DESCRIPTION OF THE TASK:
Every line from the one with "Given: Expand the" to the end of the listing, and nothing else, is to be printed exactly; please leave the pictures out.
***
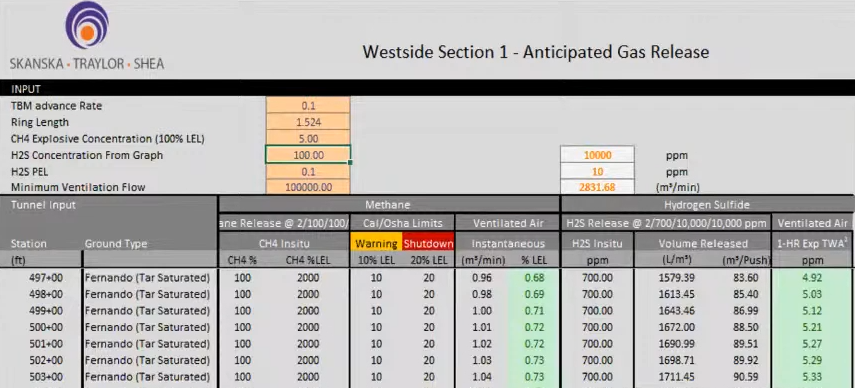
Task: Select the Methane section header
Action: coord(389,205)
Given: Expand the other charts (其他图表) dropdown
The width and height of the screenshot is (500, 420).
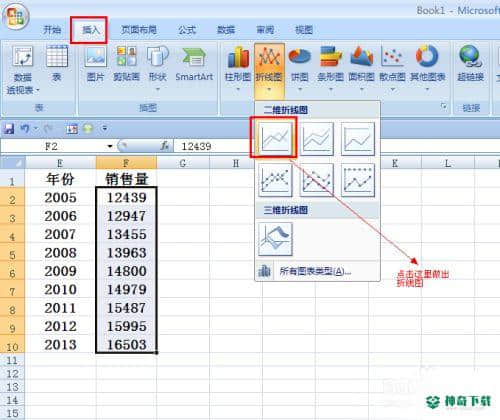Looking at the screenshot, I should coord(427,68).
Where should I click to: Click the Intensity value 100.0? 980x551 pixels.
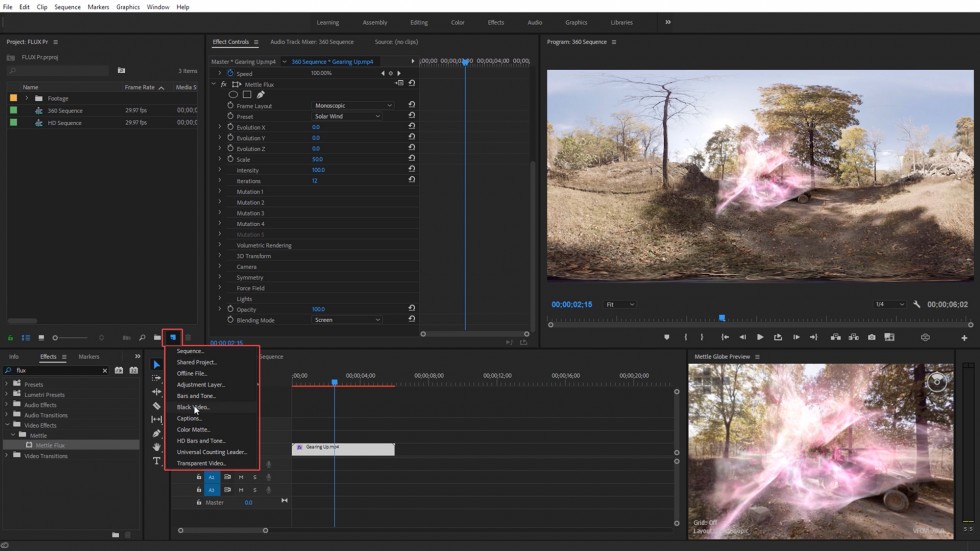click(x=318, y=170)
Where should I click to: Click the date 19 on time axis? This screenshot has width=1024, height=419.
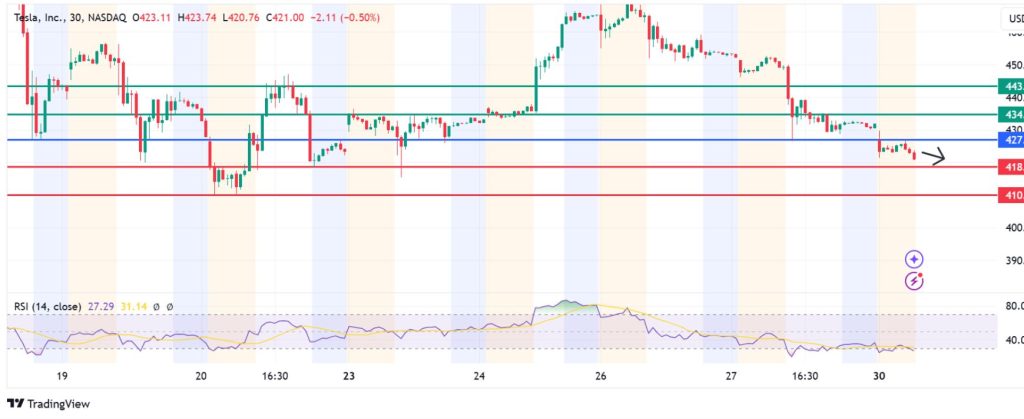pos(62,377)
***
YOUR RESPONSE:
Given: Expand the other charts (其他图表) dropdown
The width and height of the screenshot is (500, 420).
Looking at the screenshot, I should coord(427,68).
Where should I click to: Click the Intensity value 100.0? 980x551 pixels.
click(x=318, y=170)
Where should I click to: Click the date 19 on time axis? This screenshot has width=1024, height=419.
pos(62,377)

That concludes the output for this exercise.